I'll bet you a good Canadian Tim Hortons doughnut that that 40 psi cylinder has a tight pushrod. Repeat the adjustment following these instructions, then you owe me the doughnut, eh ...
Ironhead Push Rod Adjustment
Do this procedure with the engine stone cold. I usually do it first thing in the morning.
1. Remove the spark plugs. Remove A/C to make room to work.
2. Using a flat blade screwdriver pry the spring keeper off of each push rod; the bottom of the keeper pops out first, then the top. Alternately, use a 3/4" open end wrench to push down on the top of the spring retainer, then pry out the spring keeper with the screwdriver.
3. The lower push rod covers may be stuck tight against the bottom o-rings, but they can be loosened by pinching between thumb and finger [or carefully using a shop rag and a pliers] and twisting or rotating. Lift these up and secure each with a tall-S-shaped piece of 12 or 14 gauge household wire [not cable] [or a long piece of Plumbers solder such as 95/5 hooked over the rocker cover and under the push rod cover.
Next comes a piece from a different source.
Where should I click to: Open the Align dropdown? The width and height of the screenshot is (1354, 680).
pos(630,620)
4. Jack up back end of the bike so that rear wheel is off the ground, shift to 2nd gear, rotate wheel until it clicks, repeat until you get to 4th gear. Now by rotating the rear wheel you are rotating the engine. Almost impossible with the plugs in; very difficult in lower gears.
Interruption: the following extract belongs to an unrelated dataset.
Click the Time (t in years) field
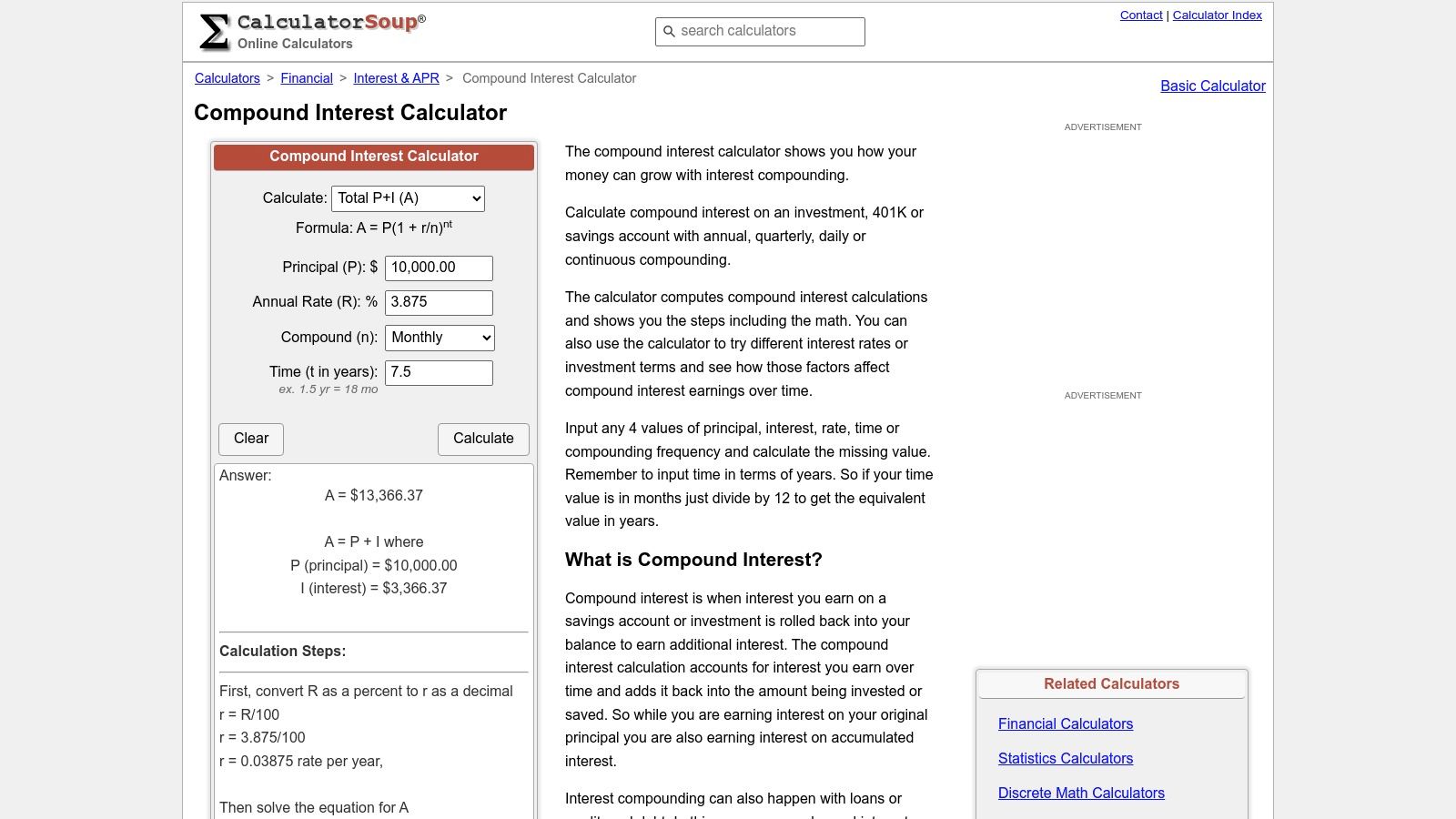 pos(439,372)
5. To adjust a particular push rod, its valve must be fully closed [the valve spring is relaxed]. Valve position for a particular cylinder is determined by observing the corresponding push rod of the other cylinder. For example, when the rear cylinder intake valve tappet is raised [valve fully open, spring compressed], the front cylinder intake valve is fully closed, and the front intake push rod can be adjusted.
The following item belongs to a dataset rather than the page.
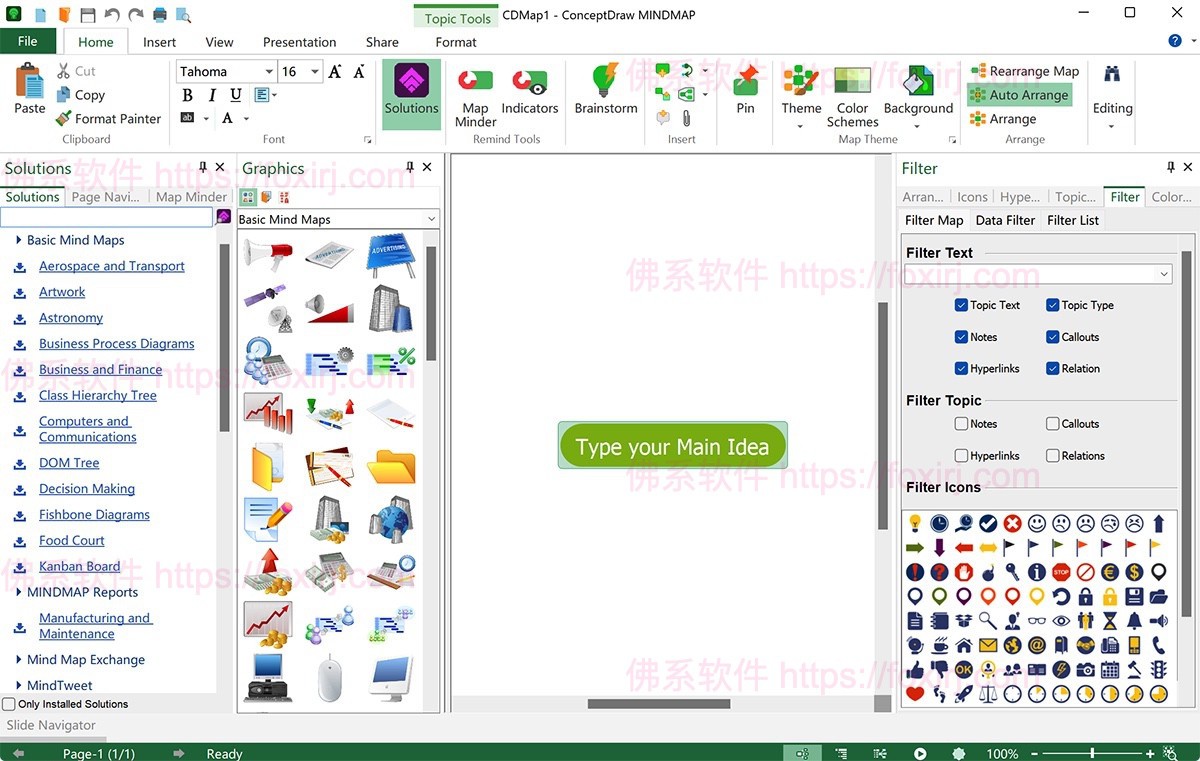1200x761 pixels.
Task: Expand the MINDMAP Reports tree item
Action: coord(19,592)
6. Check [and adjust if necessary] the push rods:
[a] use the rear wheel rotate the engine so that the rear cylinder exhaust push rod tappet is fully raised. The front cylinder push rod is adjusted correctly if it has no vertical or horizontal play, and you can just rotate the push rod between thumb and forefinger with no trace of binding or dragging.
[b] to adjust if needed: hold the adjusting screw in place with a wrench; with another wrench loosen the split locknut. Then turn the adjusting screw using fingers only until the pushrod's ball end is seated in the tappet with a "slight amount of play". Then tighten further as follows:
Option 1: Adjust on the tighter end of the range: There should be no vertical or horizontal play, and you should be just able to rotate the push rod between thumb and forefinger with no trace of binding or dragging.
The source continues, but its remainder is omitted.